* Data extract:
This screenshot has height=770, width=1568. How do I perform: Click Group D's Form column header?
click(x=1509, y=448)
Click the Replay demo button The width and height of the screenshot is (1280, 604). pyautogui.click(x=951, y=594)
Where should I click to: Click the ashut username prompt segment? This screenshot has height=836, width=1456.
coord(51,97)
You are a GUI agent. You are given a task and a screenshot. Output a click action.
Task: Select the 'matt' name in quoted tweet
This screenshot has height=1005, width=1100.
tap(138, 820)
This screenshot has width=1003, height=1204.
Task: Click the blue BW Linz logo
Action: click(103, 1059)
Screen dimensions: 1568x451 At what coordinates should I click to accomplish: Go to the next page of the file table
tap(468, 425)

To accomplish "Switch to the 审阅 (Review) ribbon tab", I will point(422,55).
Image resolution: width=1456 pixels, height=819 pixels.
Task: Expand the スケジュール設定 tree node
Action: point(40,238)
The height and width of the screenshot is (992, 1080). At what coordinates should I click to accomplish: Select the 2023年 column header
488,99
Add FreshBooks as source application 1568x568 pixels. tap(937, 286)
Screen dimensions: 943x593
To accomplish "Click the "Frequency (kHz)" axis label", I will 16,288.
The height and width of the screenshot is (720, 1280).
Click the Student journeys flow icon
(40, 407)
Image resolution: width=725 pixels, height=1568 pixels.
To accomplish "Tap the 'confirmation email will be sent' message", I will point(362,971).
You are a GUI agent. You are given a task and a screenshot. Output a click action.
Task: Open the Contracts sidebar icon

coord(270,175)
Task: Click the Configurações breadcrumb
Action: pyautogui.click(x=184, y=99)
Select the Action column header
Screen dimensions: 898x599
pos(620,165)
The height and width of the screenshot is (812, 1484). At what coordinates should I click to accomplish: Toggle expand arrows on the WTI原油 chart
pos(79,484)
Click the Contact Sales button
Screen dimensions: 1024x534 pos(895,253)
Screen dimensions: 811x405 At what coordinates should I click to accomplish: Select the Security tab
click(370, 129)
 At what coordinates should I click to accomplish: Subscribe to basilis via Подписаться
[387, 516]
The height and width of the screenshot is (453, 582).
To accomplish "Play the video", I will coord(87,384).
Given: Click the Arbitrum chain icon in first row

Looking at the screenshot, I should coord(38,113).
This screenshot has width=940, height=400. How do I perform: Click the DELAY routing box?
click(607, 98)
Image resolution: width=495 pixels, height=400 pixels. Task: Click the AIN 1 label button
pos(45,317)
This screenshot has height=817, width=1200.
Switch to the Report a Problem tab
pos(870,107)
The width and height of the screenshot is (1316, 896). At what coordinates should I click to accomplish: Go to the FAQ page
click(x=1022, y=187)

* Problem description:
Retype the data in full, exactly.

* Written response:
This screenshot has height=770, width=1568. How do I perform: Click Group D's Form column header?
click(x=1509, y=448)
Click the Replay demo button The width and height of the screenshot is (1280, 604). pyautogui.click(x=951, y=594)
Where should I click to: Click the ashut username prompt segment? This screenshot has height=836, width=1456.
coord(51,97)
You are a GUI agent. You are given a task and a screenshot. Output a click action.
Task: Select the 'matt' name in quoted tweet
This screenshot has height=1005, width=1100.
tap(138, 820)
This screenshot has width=1003, height=1204.
Task: Click the blue BW Linz logo
Action: click(103, 1059)
Screen dimensions: 1568x451 At what coordinates should I click to accomplish: Go to the next page of the file table
tap(468, 425)

To accomplish "Switch to the 审阅 (Review) ribbon tab", I will point(422,55).
Image resolution: width=1456 pixels, height=819 pixels.
Task: Expand the スケジュール設定 tree node
Action: point(40,238)
The height and width of the screenshot is (992, 1080). At what coordinates should I click to accomplish: Select the 2023年 column header
488,99
Add FreshBooks as source application 1568x568 pixels. tap(937, 286)
Screen dimensions: 943x593
To accomplish "Click the "Frequency (kHz)" axis label", I will 16,288.
The height and width of the screenshot is (720, 1280).
Click the Student journeys flow icon
(40, 407)
Image resolution: width=725 pixels, height=1568 pixels.
To accomplish "Tap the 'confirmation email will be sent' message", I will point(362,971).
You are a GUI agent. You are given a task and a screenshot. Output a click action.
Task: Open the Contracts sidebar icon

coord(270,175)
Task: Click the Configurações breadcrumb
Action: pyautogui.click(x=184, y=99)
Select the Action column header
Screen dimensions: 898x599
pos(620,165)
The height and width of the screenshot is (812, 1484). At what coordinates should I click to accomplish: Toggle expand arrows on the WTI原油 chart
pos(79,484)
Click the Contact Sales button
Screen dimensions: 1024x534 pos(895,253)
Screen dimensions: 811x405 At what coordinates should I click to accomplish: Select the Security tab
click(370, 129)
 At what coordinates should I click to accomplish: Subscribe to basilis via Подписаться
[387, 516]
The height and width of the screenshot is (453, 582).
To accomplish "Play the video", I will coord(87,384).
Given: Click the Arbitrum chain icon in first row

Looking at the screenshot, I should coord(38,113).
This screenshot has width=940, height=400. How do I perform: Click the DELAY routing box?
click(607, 98)
Image resolution: width=495 pixels, height=400 pixels. Task: Click the AIN 1 label button
pos(45,317)
This screenshot has height=817, width=1200.
Switch to the Report a Problem tab
pos(870,107)
The width and height of the screenshot is (1316, 896). At what coordinates should I click to accomplish: Go to the FAQ page
click(x=1022, y=187)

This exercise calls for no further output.